# EXTRACTED TEXT
Utilizing visible light will enable “spectral control” – the ability to dictate the chemical reaction that occurs by the color of incident light used. This color-specificity provides the foundation for multicolor additive manufacturing (McAM) that will facilitate the fabrication of multi-material objects with unprecedented precision and functionality.

Dan Montoney, Rapid Cure Technologies, and Anthony Berejka, Ionicorp+

The RadLaunch Unique New Technology Award will be presented to Dan Montoney, Rapid Cure Technologies, East Syracuse, New York, and Anthony Berejka, Ionicorp+, Huntington, New York, for their work developing and testing X-ray cured carbon fiber composites. Their work was supported by the New York State Energy Research and Development Authority.

It has been shown that X-rays generated by high powered electron beam accelerators (already used for decontamination of mail for the US Postal Service since 2002 and for medical device sterilization) can efficiently convert (meth)acrylate formulations commonly used in radiation curable coatings into functional cured matrices for carbon fiber composites, notably as used in automotive components.

UVisor is the world’s first filterless full face protection against COVID-19 and future biological threats, built as a fully-integrated, compact, battery operated and lightweight positive-air-pressure visor powered by a UV sterilization chamber. A technology demonstrator of the UVisor UV Chamber achieved >99.7% efficacy in testing by Sandia National Laboratories against MS2 surrogate virus. The UVisor has several design advantages over conventional masks including better protection, full face visibility, better comfort, and 100% reusability. Being filter-less also gives the UVisor several design advantages over currently available powered respirators – lighter, quieter, cheaper, and no bio-disposal or waste concerns, and by using UV for sterilization no consumable parts. The UVisor technology is also envisioned to be used for many other purposes including exhaled air purification, vent exhaust purification and other sterilization.

# DATA FOR ANALYSIS
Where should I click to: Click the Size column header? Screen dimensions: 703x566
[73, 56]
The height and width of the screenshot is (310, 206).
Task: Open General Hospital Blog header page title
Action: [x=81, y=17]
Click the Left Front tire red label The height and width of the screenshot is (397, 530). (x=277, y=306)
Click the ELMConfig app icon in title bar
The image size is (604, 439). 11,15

---

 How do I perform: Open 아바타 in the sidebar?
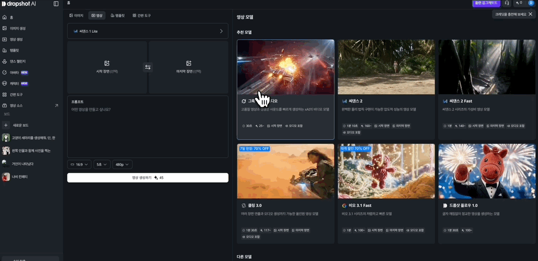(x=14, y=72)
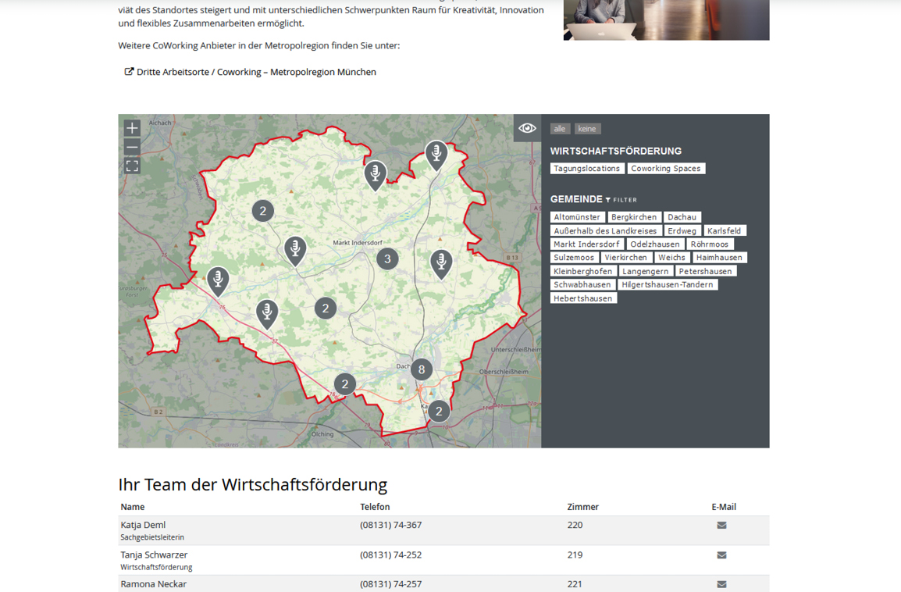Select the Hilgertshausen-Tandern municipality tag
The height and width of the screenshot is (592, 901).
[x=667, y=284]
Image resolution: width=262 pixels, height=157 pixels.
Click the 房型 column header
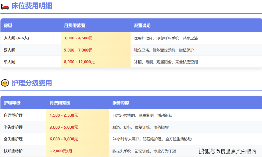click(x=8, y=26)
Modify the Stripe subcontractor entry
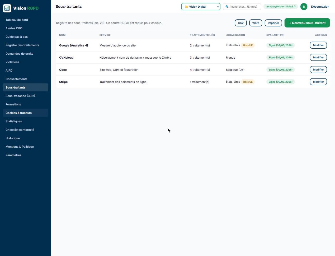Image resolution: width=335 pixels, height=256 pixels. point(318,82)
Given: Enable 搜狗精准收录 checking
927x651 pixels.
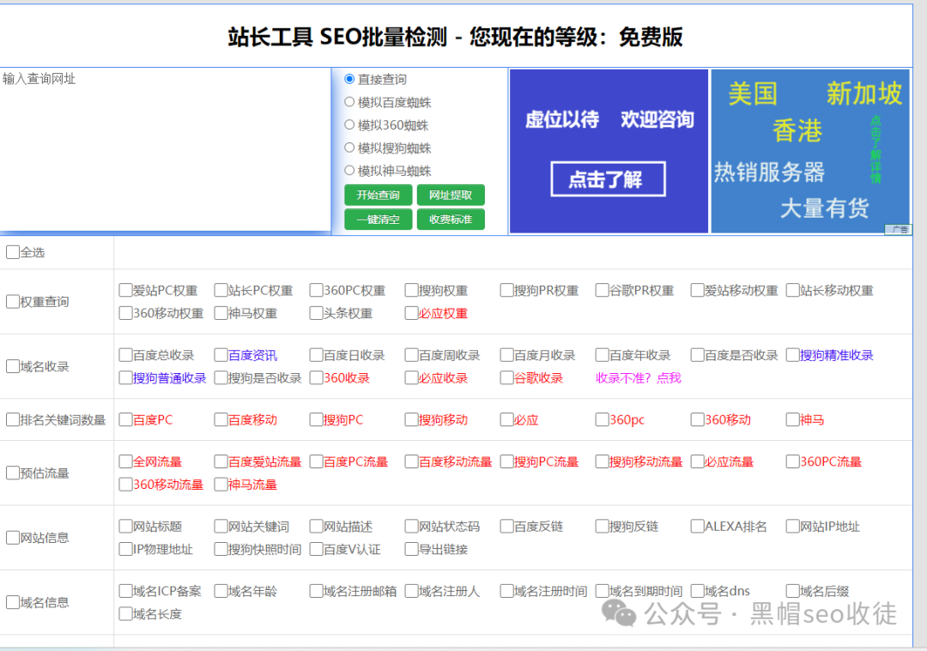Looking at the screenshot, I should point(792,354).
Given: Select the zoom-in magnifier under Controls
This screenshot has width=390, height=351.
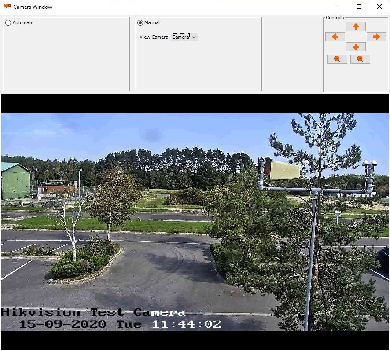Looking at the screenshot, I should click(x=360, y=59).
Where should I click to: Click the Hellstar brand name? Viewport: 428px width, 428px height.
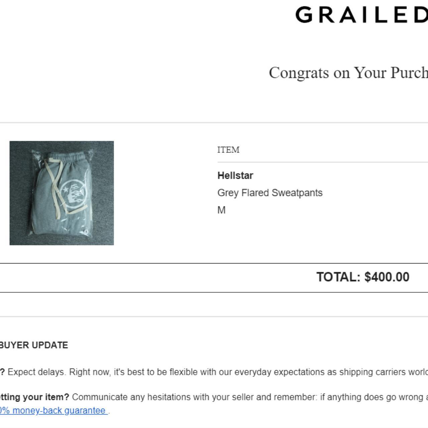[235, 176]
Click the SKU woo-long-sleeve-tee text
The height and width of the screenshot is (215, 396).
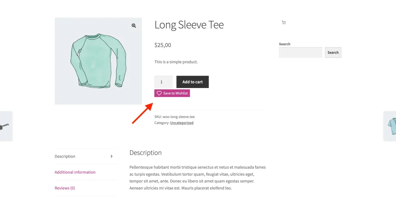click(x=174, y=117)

---

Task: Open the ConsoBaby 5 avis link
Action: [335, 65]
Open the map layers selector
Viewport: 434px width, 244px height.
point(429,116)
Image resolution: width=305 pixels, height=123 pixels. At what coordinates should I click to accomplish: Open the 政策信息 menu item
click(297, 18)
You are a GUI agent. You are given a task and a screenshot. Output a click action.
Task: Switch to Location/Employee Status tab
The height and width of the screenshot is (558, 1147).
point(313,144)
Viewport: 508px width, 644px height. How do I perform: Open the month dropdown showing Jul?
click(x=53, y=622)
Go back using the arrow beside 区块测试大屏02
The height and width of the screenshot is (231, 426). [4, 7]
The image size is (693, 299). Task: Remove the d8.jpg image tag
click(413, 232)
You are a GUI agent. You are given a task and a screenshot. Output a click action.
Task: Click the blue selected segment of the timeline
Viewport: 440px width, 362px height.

# REQUIRED ACTION 1
Reproduce the awards passage word for word, from "Utilizing visible light" up to and including "and Development Authority.".
# REQUIRED ACTION 2
Write the next part of the passage on curing and UV technology awards, picking up right after its final sentence.

# OUTPUT 1
Utilizing visible light will enable “spectral control” – the ability to dictate the chemical reaction that occurs by the color of incident light used. This color-specificity provides the foundation for multicolor additive manufacturing (McAM) that will facilitate the fabrication of multi-material objects with unprecedented precision and functionality.

Dan Montoney, Rapid Cure Technologies, and Anthony Berejka, Ionicorp+

The RadLaunch Unique New Technology Award will be presented to Dan Montoney, Rapid Cure Technologies, East Syracuse, New York, and Anthony Berejka, Ionicorp+, Huntington, New York, for their work developing and testing X-ray cured carbon fiber composites. Their work was supported by the New York State Energy Research and Development Authority.

# OUTPUT 2
The COVID-19 pandemic brought attention to what many in the UVGI community already know: UV-C is highly effective in inactivating dangerous pathogens. As the market expands and the UV-C source technology advances (safer, higher fluence rate, faster kill), so does the demand on UV-C sensing technology.

L&M designs and manufactures stand-alone and networked (IoT) sensors and solutions that enable customers to manage business critical outcomes through the knowledge gained from precision, always-on sensors, analytics, and alerting. L&M sells products and licenses technology.
The novel UV-C sensor technology combines ultra-low power compute, precision light sensing, and flexible interfacing, resulting in a range of applicability for disinfection system providers and end-users alike.

The hydroxyl radical scavenging capacity of a water to be treated influences the effectiveness of advanced oxidation processes. Conventional methods for its measurement are time-consuming and need sophisticated instrumentation and expertise to carry them out. Chengjin Wang at the University of Toronto collaborated with Erik Rosenfeldt at Hazen and Sawyer to create a novel “external calibration” method to conduct fast and robust measurements of this parameter. The method is now being developed into a simple portable monitoring device that will empower the treatment plant to understand the variation of the scavenging capacity of water on a regular basis so that they can adopt corresponding measures to adjust and optimize their operation.

A proprietary design offers unparalleled capabilities in the surface decontamination space. Dimer patents enable the ability to adjust the angle and position of a “UVC wing” to quickly deliver strong germicidal dosage to any high touch surface. This functionality allows the optimization angle of incidence and minimizes distance between the UV source and target surface, delivering consistent exposure across any surface–and fast. Additionally, integrated safety features make it the only operator-driven unit on the market, eliminating workflow inefficiencies.